702 A.2d 132 | Vt. | 1997

702 A.2d 132 (1997)

John CHAPMAN
v.
Andrew SPARTA, Green Mountain Tile Distributors and Bennington House of Tile, Inc.

No. 96-474.

Supreme Court of Vermont.

September 19, 1997.

*133 John E. Brady and Timothy B. Richards of Richards and Brady, P.C., Springfield, for plaintiff-appellant.

James B. Grussing of Eaton & Hayes, P.C., Woodstock, for defendants-appellees.

Before AMESTOY, C.J., and GIBSON, MORSE and JOHNSON, JJ., and ALLEN, C.J. (Ret.), Specially Assigned.

JOHNSON, Justice.

Plaintiff Chapman appeals the trial court's grant of summary judgment in favor of defendant Sparta. He argues that the court erred by characterizing his indemnity action as an attempt to obtain contribution between joint tortfeasors. We reverse and remand because material facts remain in dispute.

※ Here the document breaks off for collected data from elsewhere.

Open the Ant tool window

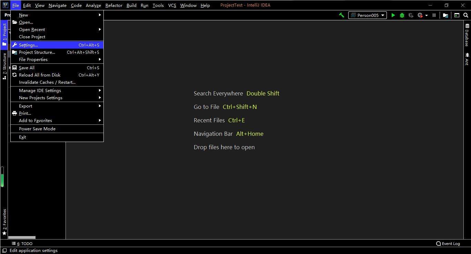click(467, 59)
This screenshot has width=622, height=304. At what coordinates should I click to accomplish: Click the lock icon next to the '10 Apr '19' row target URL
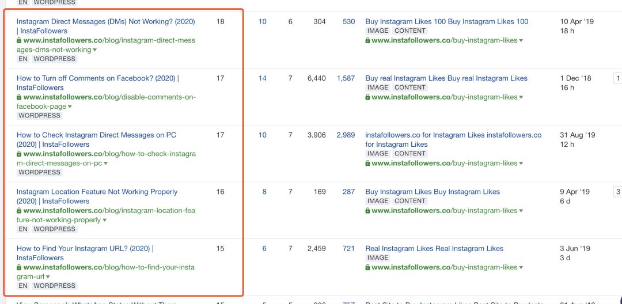point(368,41)
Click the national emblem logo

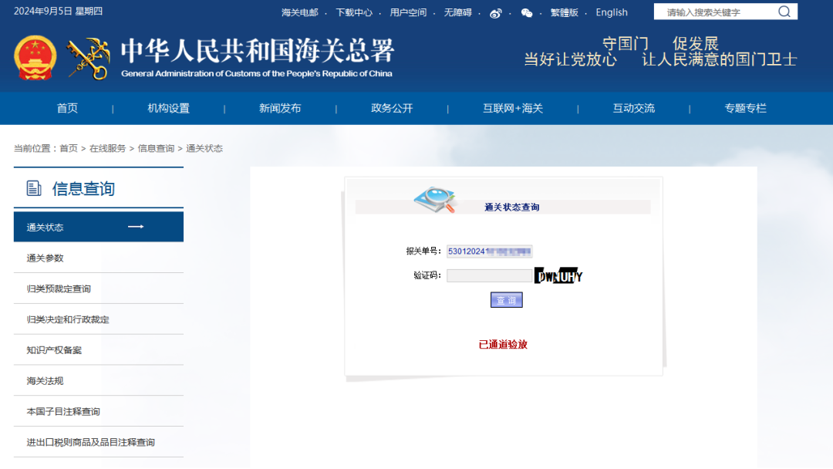tap(35, 58)
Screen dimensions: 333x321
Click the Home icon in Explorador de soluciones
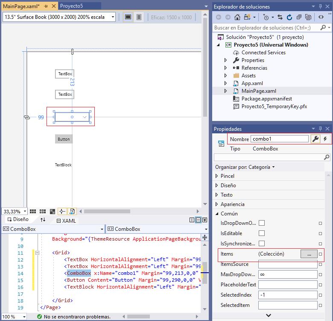click(237, 18)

Chapman laid floor tiles provided by defendant in the entryway of a building Chapman constructed and now owns. In January 1992, Craig Smith slipped and fell on those tiles and was seriously injured. He sued Chapman, who settled the claim. Chapman then *134 sued Sparta seeking indemnity, claiming that Sparta's tiles caused the accident. Sparta moved for summary judgment. He argued that Chapman had settled a negligence action and was therefore barred under Vermont law from seeking contribution. The trial court agreed, noting that Smith's personal injury suit had alleged negligent conduct by Chapman, and granted summary judgment in favor of defendant. Chapman appealed.

We affirm a summary judgment ruling only where the record shows no genuine dispute of material fact and that some party is entitled to judgment as a matter of law. V.R.C.P. 56(c). In deciding whether the parties dispute a material fact, we accept as true allegations presented in opposition to summary judgment if they are supported by affidavits or other evidentiary material. We place the burden of proof on the moving party, and give the opposing party the benefit of all reasonable doubts and inferences in determining whether a material fact is at issue. Messier v. Metropolitan Life Ins. Co., 154 Vt. 406, 409, 578 A.2d 98, 99-100 (1990).

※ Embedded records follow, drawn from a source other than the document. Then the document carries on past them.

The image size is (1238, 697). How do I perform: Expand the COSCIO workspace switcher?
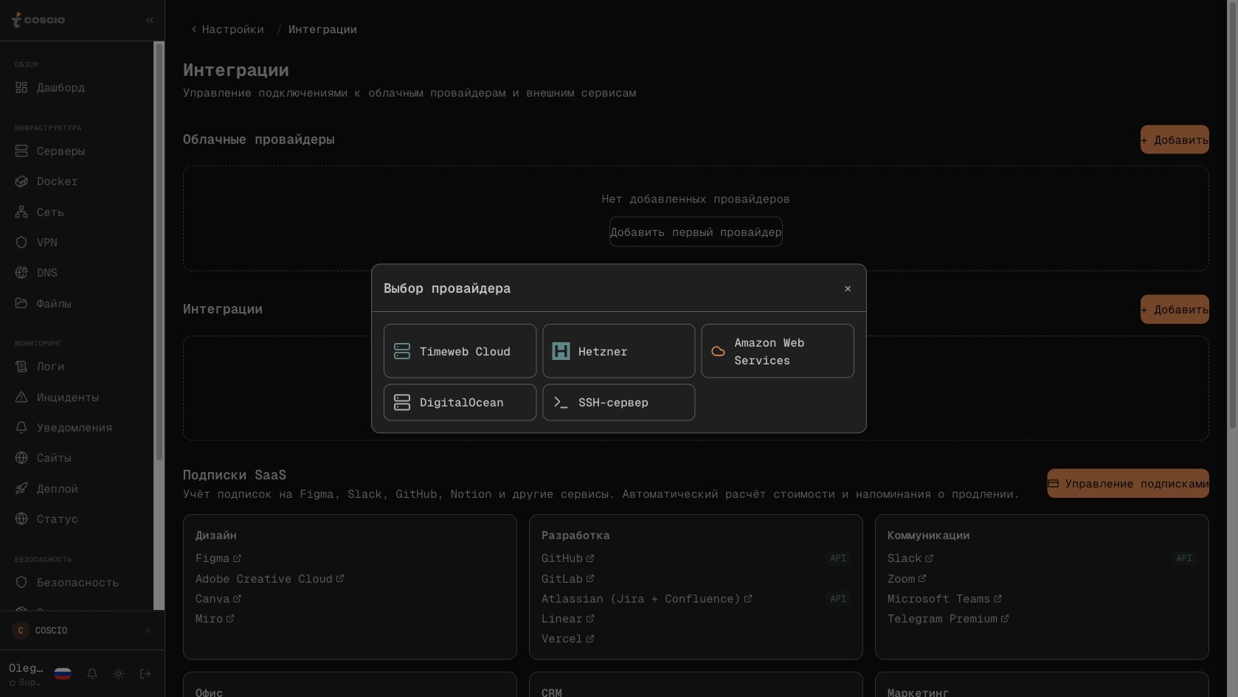(x=82, y=630)
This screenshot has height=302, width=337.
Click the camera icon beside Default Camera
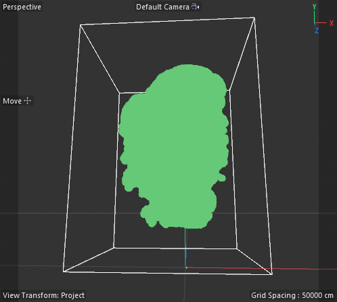point(196,7)
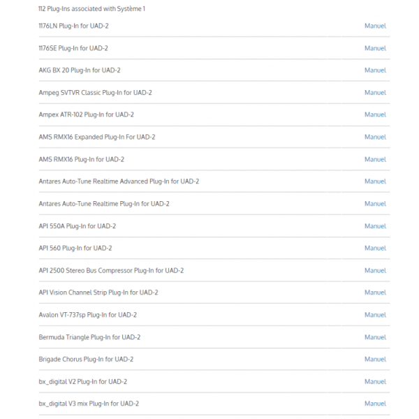
Task: Open Manuel link beside AMS RMX16 Plug-In for UAD-2
Action: (375, 159)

We begin by reviewing the law governing indemnity actions. Vermont law ordinarily bars actions for contribution between joint tortfeasors, Howard v. Spafford, 132 Vt. 434, 435, 321 A.2d 74, 75 (1974), but the right to indemnity is an exception to this rule. Bardwell Motor Inn, Inc. v. Accavallo, 135 Vt. 571, 572, 381 A.2d 1061, 1062 (1977); see also Morris v. American Motors Corp., 142 Vt. 566, 576, 459 A.2d 968, 974 (1982) (in indemnity action, where parties are not in equal fault, rule against contribution among wrongdoers does not apply). "[I]ndemnity is a right accruing to a party who, without active fault, has been compelled by some legal obligation, such as a finding of vicarious liability, to pay damages occasioned by the negligence of another." Morris, 142 Vt. at 576, 459 A.2d at 974. This right exists where one party has expressly agreed or undertaken to indemnify another, or where the circumstances are such that the law implies such an undertaking. Bardwell, 135 Vt. at 572, 381 A.2d at 1062.

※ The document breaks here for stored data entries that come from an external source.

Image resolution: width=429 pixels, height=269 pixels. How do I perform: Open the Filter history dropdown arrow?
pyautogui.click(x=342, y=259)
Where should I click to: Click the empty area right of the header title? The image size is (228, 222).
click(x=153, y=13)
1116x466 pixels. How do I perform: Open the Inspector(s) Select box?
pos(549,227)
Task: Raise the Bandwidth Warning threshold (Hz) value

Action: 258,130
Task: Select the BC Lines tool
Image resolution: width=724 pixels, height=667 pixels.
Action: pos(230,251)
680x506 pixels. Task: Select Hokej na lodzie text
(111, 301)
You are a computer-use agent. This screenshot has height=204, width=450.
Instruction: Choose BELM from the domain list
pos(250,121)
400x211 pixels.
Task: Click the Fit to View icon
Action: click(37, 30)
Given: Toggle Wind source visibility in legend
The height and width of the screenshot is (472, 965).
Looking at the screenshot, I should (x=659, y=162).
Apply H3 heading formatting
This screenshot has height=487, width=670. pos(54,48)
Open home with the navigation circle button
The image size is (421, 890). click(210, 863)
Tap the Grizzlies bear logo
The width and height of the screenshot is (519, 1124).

In Bardwell, we permitted a hotel owner to seek indemnity from a contractor carrying out repairs to the hotel. The contractor had left a door in a dangerous condition, and a patron of the hotel suffered a fall and injuries as a result. Relying on the Restatement of Restitution, we held that an indemnity action was appropriate where a person has a nondelegable duty with respect to the conditions of the person's premises, but entrusted the performance of the duty to another. Id. at 573, 381 A.2d at 1062; see Restatement of Restitution § 95 cmt. a (1937).

Chapman maintains that his case falls under Bardwell. He claims that he entrusted his nondelegable duty to maintain the safety of his premises to defendant, by relying on defendant to recommend tiles appropriate for the building's entryway. He alleges that defendant recommended tiles that were unsuitable for use in the entryway, and that Sparta's negligence caused Smith's injuries.

Defendant contends, and the trial court agreed, that Chapman is barred from seeking indemnity because the complaint in the underlying action against Chapman alleged that Chapman himself was negligent. According to defendant, because Chapman settled a negligence action, he cannot seek indemnification on the theory that he was only vicariously liable for Smith's injuries. Instead, he should be bound by the allegations in the underlying complaint.

We disagree. For Chapman to prevail in this action, he must show that defendant was at fault in this accident and Chapman was only vicariously liable for Smith's injuries. The mere allegations of the underlying complaint are not evidence of how the accident happened. Chapman may be able to show that in fact the accident resulted solely from defendant's negligence. See Central Hudson Gas & Elec. Corp. v. Hatzel & Beuhler, Inc., 24 Misc. 2d 434, 202 N.Y.S.2d 818, 820-21 (Sup.Ct.1956), aff'd, 11 A.D.2d 707, 205 N.Y.S.2d 864 (1960); see also Zebrowski & Assocs. v. City of Indianapolis, 457 N.E.2d 259, 263 (Ind.Ct.App.1983) (adopting rule in Central Hudson).

We therefore reject the trial court's conclusion that the allegations in Smith's lawsuit preclude Chapman's indemnification claim. In this case, Smith's allegations were not adjudicated and do not, in themselves, prove *135 anything about the true cause of the accident. Nor do they prove anything about the basis for the settlement. We see no reason to limit Chapman's recovery based on the way Smith's attorney framed the underlying action. At the time Smith's attorney drafted the complaint, he may have known nothing about the problem with the tiles or how Chapman selected the tiles.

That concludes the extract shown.